Do you think Civ games in general should be designed around the idea of being easy or hard?
The motto of the series is "Can you build the civilization that can stand the test of time". Taking this literally, that would mean that the very act of build a civilization which reaches endgame is an achievement in itself. Civ6 doesn't work in this way, obviously; it is very clearly built around low difficulty level (well, partly 'purposefully designed' and partly 'we are unable to design good 1upt combat AI').

The reason why my poll doesn't contain the option of 'let's just make difficulty levels in - game incredibly varied' is because I reject this very understanding of difficulty - in the end you do design the game around a certain concept and level of baseline difficulty, and only then you apply varying diff levels on top of that. Besides, that would defeat the point of the question.
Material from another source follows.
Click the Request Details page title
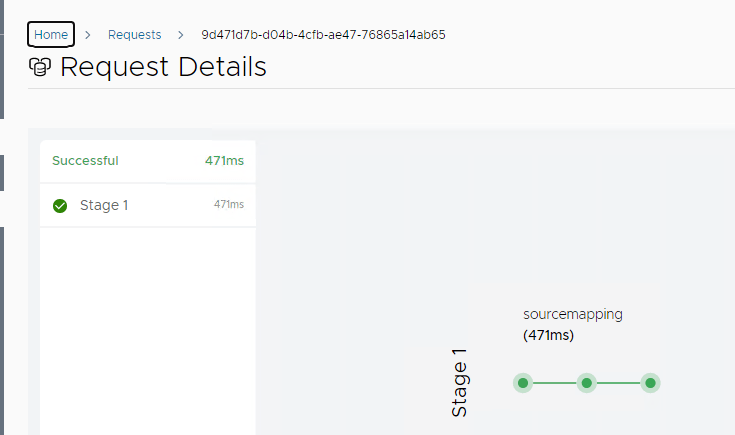 point(163,67)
Personally, I know this will never happen, but I'd love if this series literally understood "Can you survive the test of time" as "factions rise and fall during game session and you are not at all easily guaranteed to survive, you have to struggle and fight and use all tools at your disposal". I do think that challenging games are in the end simply better, more engaging, more interesting, more emotional, deeper games overall. Such Civ game would still have difficulty levels, and maybe even a special relaxed sandbox mode, but it's core concept would be about actually TRYING TO STAND THE TEST OF TIME. I don't think this could ever happen due to the massive casual appeal of recent Civ games, but I don't think it had to be too destructive either - there are so many very popular games, massive hits, with purposefully high difficulty level.
 
I'd like to see them change the way they think about difficulty settings. I understand the struggle of writing better AI code to make them not suck at combat, but there can be improvements even to the current structure where basically some difficulties buff and others nerf the AI. Buff them a little at a time instead of a ton of buffs from the beginning of the game.
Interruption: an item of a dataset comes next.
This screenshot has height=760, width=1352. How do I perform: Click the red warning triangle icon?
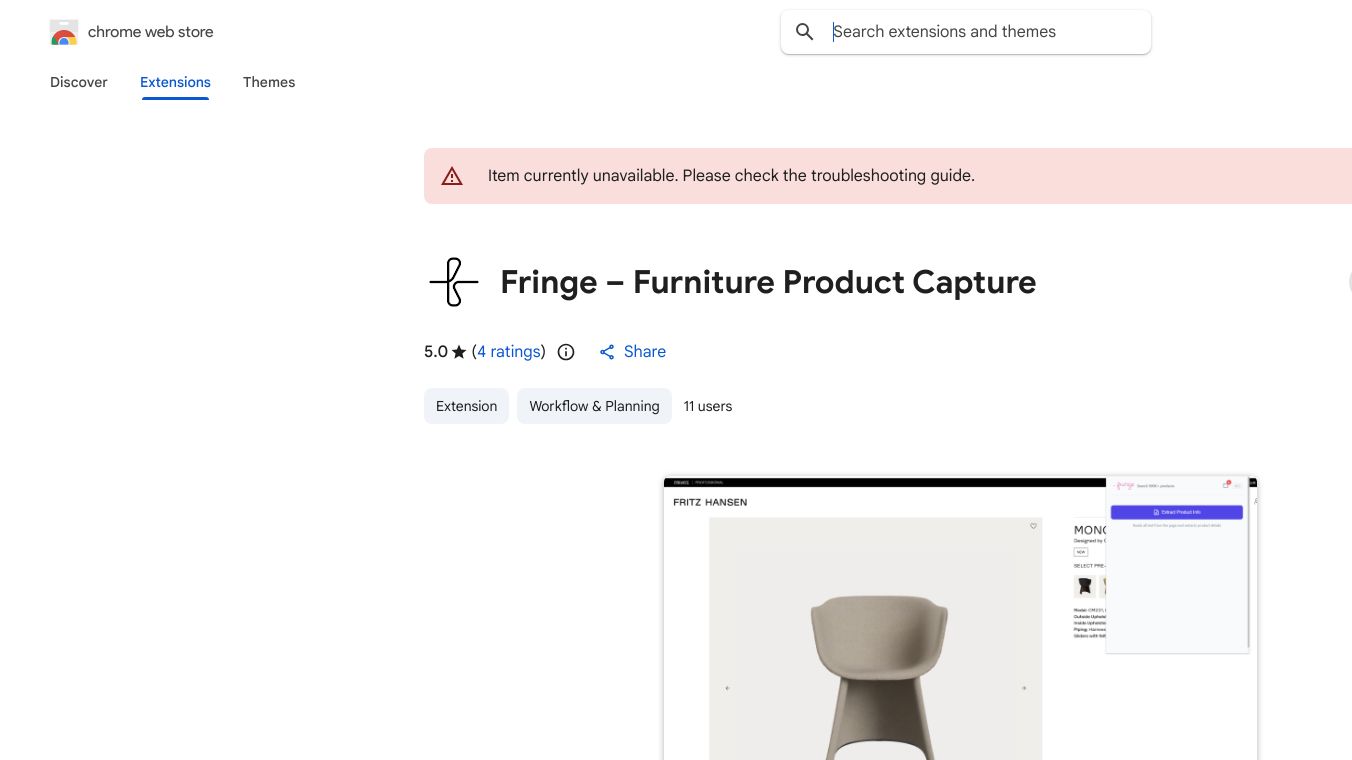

The current difficulty settings give the AI a lot of perks from day one so that you spend the first few eras playing catch up. This makes it difficult to secure early game wonders and still gets you to that cross over point where once you have passed them, you can leave them in your dust. I would recommend giving the AI extra things each era rather than a lot of extras all at once at the beginning. For example, instead of starting them off with 5 civs and 5 techs (I might have those numbers a bit off), they could start the game with 1-2 civs/techs and get 1-2 additional civs/techs each time a new world era begins. That way, instead of us being behind early game and pushing to catch up, the AI wouldn’t be quite as strong in the ancient era, but would be better able to keep pace with an experienced human player throughout the game.
 
My problem with the AI is that they get settlers on higher difficulties. I would prefer if they had higher production bonuses instead as I tend to outpace them very early. It also doesn't help that forward settling is one of the few things that pisses me off in this game. Endless legend has a great system where you can specify the boost you want AI to receive, instead of using arbitrary numbers.
 
..
Do you think Civ games in general should be designed around the idea of being easy or hard?
The motto of the series is "Can you build the civilization that can stand the test of time". Taking this literally, that would mean that the very act of build a civilization which reaches endgame is an achievement in itself. Civ6 doesn't work in this way, obviously; it is very clearly built around low difficulty level (well, partly 'purposefully designed' and partly 'we are unable to design good 1upt combat AI').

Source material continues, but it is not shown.